June 27th, 2010

El humo que el frío hace huir parece que en cualquier momento va a condensarse hasta que aparezcas frente a mí. Pero me trae en cambio la certeza de estar condenado a tropezar y caer eternamente en la oscuridad de tus ojos. Quiero tomar el ascensor de tus piernas hasta la cima y caer en picada por todos tus agujeros al vacío. Zambullirme y ahogarme para siempre en ese río, quedarme un atardecer entero en las márgenes y las playas de tus labios. Y en la noche oscura y fría junto agua de lluvia, porque te veo en todas las gotas.
July 30th, 2008
Era un sólo pétalo de una misma flor. Era la mosca posada sobre mí mismo. Nos movíamos distintos, cada uno por su lado. Aunque en círculo bailábamos el mismo ritmo.

May 20th, 2008
Era un sólo charco. Ví luz, me hice gotas, y subí. Me hice nube y navegué todos los cielos, acaso demasiados. Dicen que bajé alguna vez, yo no creo en esas cosas. Toda la vida o tres días no supe dónde estaba. Hasta que anoche me lloví sobre todo y me mojé con mis gotas.

May 7th, 2008
Desperté; era sueño. No había otro cielo; era todo cielo y nadaba en celeste. No había otro en toda la tierra y flotaba entre los yuyos. Caí del mar, hecho de barro y sal. El sol me cocinó de golpe. El viento me peinó la piel y me despertó. “Va de nuevo”, susurró.

April 29th, 2008
Parí mil soles.
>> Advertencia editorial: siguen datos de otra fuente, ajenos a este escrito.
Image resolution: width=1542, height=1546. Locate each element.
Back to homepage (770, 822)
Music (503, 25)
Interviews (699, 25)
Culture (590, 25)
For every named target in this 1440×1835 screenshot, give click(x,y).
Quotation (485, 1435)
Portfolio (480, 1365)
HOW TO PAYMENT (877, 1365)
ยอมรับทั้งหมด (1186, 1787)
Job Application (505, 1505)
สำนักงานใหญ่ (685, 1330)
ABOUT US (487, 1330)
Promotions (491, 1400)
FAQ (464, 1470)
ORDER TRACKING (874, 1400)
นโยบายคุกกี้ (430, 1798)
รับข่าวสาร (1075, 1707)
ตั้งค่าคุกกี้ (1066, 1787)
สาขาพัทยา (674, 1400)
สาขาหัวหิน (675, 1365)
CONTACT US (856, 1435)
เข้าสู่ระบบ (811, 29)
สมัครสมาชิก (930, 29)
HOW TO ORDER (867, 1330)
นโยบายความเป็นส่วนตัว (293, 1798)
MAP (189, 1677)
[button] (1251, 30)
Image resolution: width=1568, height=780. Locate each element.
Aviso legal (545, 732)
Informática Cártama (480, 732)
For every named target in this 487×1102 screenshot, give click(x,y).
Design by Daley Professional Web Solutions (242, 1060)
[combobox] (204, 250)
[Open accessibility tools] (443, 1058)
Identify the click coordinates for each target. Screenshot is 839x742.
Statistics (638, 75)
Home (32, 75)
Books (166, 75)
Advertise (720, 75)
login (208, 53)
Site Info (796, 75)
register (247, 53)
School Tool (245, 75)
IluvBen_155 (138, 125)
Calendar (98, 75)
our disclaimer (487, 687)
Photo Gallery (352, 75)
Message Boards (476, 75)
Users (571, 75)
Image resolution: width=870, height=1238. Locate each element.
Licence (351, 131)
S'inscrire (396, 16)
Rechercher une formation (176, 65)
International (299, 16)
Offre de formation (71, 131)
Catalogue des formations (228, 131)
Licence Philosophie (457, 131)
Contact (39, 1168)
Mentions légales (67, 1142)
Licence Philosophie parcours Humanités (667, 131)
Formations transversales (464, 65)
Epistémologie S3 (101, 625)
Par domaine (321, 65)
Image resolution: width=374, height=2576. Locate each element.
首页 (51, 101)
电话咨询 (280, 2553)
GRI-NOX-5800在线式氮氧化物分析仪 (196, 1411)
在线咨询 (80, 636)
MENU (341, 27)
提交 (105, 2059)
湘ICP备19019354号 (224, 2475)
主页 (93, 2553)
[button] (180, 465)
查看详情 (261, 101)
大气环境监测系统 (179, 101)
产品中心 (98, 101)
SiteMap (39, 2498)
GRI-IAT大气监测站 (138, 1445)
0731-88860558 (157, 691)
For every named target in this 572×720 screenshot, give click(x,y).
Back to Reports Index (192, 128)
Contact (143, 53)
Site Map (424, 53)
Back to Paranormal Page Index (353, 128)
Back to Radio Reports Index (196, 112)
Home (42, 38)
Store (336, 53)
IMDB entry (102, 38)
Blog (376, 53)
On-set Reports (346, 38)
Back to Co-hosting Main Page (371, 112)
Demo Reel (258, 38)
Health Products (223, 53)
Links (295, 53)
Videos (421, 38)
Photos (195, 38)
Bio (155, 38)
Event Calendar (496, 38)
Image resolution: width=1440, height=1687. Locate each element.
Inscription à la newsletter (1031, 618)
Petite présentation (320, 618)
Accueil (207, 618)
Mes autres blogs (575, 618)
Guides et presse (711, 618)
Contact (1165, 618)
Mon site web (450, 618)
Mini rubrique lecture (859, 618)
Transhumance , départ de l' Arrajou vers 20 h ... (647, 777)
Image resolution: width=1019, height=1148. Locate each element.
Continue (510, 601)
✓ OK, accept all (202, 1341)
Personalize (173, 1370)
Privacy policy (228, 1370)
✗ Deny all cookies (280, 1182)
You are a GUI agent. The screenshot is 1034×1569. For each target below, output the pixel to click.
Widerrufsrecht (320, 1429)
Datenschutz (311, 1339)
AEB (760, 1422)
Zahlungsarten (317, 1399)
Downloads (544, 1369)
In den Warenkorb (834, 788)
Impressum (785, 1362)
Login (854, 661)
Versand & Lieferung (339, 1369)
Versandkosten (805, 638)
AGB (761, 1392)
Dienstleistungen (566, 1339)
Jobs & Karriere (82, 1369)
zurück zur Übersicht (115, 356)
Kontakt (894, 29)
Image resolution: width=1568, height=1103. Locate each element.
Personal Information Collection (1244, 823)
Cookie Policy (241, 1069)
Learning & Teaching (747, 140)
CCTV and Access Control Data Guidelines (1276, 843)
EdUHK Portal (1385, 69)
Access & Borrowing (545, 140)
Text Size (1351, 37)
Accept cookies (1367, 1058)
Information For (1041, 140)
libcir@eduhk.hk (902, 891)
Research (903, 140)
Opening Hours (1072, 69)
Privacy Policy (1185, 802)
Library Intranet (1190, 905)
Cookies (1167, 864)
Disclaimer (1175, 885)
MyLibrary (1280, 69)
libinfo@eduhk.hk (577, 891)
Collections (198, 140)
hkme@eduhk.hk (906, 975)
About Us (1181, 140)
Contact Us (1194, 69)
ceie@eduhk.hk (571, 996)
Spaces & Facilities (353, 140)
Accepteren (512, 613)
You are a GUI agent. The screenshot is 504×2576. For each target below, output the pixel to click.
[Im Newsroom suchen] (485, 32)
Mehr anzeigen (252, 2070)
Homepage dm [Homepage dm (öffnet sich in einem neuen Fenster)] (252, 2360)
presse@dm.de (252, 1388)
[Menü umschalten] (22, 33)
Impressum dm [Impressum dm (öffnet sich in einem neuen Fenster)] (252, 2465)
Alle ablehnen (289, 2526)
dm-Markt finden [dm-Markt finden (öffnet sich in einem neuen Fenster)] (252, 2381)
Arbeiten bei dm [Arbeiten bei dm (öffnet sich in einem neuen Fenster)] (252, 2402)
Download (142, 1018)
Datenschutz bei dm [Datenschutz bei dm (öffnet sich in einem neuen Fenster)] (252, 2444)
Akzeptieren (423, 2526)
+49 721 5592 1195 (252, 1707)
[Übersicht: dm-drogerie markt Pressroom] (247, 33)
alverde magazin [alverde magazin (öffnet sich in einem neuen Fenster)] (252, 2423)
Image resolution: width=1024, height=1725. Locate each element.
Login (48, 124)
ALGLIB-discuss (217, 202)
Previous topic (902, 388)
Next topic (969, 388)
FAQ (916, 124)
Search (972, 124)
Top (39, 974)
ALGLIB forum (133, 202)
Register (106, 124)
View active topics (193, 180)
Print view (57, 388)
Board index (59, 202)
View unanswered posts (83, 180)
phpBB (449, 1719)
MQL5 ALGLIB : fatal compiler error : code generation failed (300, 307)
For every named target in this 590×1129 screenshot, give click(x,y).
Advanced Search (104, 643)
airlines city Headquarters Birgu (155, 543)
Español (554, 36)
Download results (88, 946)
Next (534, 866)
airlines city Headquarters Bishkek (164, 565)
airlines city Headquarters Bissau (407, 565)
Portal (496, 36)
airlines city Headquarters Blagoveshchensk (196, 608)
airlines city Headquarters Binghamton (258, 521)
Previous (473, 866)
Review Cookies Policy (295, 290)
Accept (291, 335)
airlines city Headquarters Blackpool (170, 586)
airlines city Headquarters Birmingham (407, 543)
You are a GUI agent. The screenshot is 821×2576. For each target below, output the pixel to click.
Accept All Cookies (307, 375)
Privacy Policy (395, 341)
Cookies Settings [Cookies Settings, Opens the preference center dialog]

Morí mil noches. Pero es esta la primera, me siento en el estribo y las nubes me comen. Vuelo el frío violeta y no bajo casi nunca. Morí mil y una noches. Parí mil y un soles.

April 29th, 2008
El nirvana es, para los budistas, la mayor iluminación existente en el universo, un estado trascendental interminable que se define por lo que no es.
Hay también un pequeño nirvana: el Satori, una iluminación pasajera que nos hace darnos cuenta de que somos uno con el universo, pero no nos hace fundirnos del todo en él como el nirvana. Es un milagro breve, una trascendencia temporal.
Todos somos Buda, pero creo que la verdadera trascendencia, lo que nos hace inmortales, y universales, lo que nos transforma en pequeños dioses humanos, es la fugacidad. Por eso prefiero los hombres, lo terreno, lo efímero, que es de verdad trascendente.
Esto también pasará. He ahí el milagro. He ahí el Satori.